__Work order__
Every line below that contains the word "heading" must be copied.

__Data in this exercise__

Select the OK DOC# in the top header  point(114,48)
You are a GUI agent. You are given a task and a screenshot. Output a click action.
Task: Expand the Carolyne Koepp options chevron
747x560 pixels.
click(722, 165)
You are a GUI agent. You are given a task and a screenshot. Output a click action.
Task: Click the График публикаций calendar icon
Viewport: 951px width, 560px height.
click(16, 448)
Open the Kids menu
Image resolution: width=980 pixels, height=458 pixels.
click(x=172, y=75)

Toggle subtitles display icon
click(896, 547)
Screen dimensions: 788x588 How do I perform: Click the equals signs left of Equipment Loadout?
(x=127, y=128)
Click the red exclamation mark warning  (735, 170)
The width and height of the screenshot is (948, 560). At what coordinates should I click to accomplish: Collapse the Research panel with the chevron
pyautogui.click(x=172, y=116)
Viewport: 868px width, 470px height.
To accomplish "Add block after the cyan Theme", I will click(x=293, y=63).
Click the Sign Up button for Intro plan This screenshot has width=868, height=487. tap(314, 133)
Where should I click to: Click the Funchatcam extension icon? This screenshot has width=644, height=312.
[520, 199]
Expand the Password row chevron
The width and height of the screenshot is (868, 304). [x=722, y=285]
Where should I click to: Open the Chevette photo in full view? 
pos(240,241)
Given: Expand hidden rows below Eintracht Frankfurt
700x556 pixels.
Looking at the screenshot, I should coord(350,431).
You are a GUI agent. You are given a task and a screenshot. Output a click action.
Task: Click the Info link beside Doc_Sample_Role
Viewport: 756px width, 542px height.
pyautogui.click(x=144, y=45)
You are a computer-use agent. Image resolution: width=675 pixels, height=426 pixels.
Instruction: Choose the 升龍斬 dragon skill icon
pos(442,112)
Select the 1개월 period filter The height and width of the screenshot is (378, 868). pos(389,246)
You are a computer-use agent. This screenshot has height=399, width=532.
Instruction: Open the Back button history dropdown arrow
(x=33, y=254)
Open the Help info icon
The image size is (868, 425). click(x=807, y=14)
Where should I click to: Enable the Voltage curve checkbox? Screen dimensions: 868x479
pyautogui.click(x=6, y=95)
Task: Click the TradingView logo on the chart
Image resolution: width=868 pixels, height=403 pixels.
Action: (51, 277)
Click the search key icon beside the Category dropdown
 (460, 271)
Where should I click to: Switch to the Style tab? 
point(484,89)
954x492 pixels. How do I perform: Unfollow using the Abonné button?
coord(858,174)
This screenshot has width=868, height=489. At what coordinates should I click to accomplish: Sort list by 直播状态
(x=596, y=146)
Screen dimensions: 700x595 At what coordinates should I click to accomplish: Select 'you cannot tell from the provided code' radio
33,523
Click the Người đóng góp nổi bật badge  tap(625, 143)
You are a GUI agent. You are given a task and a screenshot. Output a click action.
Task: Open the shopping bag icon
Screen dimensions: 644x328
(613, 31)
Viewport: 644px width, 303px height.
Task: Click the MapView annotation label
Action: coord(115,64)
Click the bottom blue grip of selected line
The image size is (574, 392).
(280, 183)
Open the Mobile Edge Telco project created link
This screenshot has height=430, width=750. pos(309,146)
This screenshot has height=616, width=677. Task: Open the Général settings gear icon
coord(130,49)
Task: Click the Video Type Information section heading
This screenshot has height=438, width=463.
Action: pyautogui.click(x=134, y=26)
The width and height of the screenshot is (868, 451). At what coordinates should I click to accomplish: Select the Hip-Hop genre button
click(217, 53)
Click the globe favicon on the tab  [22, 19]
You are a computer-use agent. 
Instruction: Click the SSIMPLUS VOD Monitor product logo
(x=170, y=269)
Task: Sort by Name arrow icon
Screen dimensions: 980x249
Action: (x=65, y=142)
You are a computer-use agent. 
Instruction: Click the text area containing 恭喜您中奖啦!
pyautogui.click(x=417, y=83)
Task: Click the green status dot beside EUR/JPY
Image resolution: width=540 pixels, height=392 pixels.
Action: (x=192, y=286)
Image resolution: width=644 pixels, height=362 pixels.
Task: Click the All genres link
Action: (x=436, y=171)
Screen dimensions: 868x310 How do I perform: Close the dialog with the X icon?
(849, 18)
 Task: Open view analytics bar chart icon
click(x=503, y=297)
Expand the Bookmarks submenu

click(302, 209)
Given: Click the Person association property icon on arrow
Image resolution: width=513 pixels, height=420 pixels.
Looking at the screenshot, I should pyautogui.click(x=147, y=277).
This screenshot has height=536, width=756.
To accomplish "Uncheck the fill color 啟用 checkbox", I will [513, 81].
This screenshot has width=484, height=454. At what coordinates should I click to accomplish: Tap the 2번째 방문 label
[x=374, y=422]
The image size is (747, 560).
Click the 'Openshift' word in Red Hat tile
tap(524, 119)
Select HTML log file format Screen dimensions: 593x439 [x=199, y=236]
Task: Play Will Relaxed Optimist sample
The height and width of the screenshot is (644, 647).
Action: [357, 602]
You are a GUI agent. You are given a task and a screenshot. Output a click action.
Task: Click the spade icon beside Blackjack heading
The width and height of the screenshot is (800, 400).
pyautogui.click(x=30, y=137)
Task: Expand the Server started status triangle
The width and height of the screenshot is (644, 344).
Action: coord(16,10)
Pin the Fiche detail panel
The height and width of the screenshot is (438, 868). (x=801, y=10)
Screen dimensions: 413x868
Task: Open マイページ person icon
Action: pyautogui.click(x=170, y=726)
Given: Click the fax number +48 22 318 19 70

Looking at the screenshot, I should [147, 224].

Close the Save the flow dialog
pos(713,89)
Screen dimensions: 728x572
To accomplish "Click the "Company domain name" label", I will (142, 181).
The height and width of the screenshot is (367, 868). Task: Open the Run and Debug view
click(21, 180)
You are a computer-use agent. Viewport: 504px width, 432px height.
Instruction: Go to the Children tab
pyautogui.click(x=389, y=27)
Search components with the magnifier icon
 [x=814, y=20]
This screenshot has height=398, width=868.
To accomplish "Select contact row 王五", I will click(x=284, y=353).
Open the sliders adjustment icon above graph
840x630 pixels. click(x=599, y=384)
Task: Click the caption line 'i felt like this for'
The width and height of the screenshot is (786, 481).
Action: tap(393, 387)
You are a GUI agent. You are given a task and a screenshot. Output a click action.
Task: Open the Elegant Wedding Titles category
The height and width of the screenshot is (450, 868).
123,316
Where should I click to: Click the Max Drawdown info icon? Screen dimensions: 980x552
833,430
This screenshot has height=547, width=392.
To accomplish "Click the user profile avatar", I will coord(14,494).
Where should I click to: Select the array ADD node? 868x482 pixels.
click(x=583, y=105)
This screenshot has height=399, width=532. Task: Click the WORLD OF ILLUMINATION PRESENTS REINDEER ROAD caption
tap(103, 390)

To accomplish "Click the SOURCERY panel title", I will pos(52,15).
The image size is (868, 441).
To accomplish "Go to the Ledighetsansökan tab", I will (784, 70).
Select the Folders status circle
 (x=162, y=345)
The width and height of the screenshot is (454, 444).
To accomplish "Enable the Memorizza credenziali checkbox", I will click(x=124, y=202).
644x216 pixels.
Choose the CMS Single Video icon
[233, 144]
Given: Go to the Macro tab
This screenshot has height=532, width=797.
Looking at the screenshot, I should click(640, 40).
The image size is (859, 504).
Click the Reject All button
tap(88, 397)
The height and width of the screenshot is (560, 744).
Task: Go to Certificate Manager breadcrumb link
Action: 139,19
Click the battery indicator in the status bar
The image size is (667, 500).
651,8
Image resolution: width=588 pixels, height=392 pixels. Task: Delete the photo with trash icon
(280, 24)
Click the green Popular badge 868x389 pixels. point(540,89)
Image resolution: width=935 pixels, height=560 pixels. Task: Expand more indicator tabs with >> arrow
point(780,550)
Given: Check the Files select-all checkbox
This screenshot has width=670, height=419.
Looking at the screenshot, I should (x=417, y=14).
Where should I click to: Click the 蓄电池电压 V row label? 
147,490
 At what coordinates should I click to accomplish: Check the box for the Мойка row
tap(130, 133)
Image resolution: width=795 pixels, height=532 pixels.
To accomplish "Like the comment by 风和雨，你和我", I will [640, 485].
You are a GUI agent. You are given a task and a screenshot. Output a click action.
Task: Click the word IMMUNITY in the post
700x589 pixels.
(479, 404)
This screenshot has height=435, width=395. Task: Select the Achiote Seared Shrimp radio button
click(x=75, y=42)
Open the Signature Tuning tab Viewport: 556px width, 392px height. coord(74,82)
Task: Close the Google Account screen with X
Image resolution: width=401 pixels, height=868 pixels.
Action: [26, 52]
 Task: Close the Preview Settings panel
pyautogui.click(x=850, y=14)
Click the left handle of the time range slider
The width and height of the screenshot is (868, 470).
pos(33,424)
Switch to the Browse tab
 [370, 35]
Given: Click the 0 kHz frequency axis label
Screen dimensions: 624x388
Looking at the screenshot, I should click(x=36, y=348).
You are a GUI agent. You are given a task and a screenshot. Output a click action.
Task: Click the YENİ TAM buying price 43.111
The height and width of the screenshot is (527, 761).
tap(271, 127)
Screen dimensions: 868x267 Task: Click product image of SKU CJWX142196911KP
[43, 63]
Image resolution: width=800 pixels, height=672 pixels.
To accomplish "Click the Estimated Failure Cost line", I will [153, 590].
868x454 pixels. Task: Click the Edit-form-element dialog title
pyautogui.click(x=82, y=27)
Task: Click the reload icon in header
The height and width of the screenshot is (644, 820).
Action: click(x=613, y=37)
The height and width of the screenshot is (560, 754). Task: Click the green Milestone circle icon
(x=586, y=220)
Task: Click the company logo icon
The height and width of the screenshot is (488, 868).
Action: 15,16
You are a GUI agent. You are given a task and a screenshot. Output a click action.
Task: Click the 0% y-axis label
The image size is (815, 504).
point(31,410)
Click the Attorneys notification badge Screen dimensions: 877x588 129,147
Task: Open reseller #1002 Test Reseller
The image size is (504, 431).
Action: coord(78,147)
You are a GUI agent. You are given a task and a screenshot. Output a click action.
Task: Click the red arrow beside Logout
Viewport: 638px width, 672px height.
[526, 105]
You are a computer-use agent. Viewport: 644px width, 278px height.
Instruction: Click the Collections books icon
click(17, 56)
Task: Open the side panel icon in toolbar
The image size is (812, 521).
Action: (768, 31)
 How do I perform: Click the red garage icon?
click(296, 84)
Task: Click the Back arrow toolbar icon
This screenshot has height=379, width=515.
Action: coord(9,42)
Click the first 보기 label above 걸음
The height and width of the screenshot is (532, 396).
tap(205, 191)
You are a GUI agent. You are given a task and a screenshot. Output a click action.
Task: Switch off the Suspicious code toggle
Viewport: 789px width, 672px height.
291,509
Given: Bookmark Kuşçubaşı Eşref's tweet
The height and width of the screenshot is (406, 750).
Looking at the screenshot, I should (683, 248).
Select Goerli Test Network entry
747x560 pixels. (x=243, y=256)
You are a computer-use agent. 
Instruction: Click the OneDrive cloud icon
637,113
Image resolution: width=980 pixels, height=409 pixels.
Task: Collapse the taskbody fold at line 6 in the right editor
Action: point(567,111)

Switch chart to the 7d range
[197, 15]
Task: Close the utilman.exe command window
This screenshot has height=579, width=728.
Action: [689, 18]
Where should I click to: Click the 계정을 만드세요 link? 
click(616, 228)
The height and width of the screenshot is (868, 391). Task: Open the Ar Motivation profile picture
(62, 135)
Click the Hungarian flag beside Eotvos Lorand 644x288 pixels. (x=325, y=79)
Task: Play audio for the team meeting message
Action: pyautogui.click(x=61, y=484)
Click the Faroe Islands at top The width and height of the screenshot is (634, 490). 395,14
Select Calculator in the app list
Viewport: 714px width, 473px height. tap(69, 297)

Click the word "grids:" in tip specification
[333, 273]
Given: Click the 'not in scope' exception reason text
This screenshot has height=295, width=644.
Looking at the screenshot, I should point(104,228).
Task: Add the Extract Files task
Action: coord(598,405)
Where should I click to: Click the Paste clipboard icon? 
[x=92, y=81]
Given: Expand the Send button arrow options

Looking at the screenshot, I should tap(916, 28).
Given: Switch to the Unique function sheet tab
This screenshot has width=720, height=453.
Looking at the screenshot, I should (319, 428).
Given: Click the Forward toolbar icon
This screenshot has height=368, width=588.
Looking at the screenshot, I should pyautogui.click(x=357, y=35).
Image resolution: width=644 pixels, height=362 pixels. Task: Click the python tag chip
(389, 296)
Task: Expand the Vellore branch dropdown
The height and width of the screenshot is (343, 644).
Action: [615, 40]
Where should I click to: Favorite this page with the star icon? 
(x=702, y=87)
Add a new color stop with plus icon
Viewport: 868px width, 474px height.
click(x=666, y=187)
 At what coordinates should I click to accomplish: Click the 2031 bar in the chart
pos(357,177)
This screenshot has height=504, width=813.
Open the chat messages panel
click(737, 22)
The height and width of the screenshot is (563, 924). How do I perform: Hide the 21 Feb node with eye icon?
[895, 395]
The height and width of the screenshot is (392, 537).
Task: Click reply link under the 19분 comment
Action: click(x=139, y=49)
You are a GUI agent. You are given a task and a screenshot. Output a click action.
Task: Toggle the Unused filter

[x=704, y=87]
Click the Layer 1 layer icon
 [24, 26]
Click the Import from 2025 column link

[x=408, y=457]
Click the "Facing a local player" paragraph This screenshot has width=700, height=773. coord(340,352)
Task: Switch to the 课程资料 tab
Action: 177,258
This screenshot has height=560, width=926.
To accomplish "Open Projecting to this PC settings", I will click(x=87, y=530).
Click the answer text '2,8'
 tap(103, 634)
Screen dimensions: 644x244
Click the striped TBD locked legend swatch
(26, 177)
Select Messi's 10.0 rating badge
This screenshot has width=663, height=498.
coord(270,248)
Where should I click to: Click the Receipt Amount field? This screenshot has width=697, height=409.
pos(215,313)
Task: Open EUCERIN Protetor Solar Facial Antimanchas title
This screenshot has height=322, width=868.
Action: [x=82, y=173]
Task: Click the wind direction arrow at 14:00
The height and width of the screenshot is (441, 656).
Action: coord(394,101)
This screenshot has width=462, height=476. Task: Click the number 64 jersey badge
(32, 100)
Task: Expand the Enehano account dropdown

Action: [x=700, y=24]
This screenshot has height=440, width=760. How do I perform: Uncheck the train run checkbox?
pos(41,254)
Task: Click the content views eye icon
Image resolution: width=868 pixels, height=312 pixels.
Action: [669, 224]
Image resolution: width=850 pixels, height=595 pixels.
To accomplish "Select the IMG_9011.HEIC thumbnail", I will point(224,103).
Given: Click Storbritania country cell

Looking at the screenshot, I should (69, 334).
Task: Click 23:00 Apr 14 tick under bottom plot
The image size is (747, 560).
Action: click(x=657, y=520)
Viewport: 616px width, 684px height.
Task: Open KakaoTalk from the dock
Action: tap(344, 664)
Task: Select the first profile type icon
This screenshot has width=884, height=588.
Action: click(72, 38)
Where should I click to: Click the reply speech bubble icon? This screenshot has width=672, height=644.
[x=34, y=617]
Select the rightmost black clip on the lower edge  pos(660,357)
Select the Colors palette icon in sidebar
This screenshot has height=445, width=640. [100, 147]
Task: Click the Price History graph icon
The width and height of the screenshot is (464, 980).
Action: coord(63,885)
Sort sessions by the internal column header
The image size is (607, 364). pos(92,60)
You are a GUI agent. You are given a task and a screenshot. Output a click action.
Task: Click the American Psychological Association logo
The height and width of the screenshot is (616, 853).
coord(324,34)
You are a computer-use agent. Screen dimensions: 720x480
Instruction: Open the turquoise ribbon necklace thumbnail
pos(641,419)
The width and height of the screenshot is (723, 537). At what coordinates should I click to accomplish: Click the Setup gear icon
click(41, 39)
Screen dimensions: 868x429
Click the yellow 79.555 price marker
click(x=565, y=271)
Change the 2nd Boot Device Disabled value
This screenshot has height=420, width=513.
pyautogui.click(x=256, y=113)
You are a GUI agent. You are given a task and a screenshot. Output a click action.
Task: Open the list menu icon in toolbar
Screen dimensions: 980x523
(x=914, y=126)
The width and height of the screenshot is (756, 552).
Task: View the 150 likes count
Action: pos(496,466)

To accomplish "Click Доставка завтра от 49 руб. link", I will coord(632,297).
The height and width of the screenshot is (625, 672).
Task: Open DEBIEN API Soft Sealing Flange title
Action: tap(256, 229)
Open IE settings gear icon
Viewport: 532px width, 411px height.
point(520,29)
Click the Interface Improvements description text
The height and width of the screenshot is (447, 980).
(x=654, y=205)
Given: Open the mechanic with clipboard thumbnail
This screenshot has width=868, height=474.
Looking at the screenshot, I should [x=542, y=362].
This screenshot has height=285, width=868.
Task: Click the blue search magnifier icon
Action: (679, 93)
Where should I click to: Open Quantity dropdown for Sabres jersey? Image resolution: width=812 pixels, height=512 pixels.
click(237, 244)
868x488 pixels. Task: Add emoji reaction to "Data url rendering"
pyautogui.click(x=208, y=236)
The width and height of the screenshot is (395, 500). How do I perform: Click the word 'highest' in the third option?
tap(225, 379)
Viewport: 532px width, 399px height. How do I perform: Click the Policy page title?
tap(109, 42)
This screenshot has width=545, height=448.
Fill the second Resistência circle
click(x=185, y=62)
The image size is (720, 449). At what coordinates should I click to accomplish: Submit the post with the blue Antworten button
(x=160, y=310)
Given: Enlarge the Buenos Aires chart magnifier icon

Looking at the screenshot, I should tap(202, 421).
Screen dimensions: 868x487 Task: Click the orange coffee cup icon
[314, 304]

__Answer for the task__
Task: Click the Video Type Information section heading
Task: Click the spade icon beside Blackjack heading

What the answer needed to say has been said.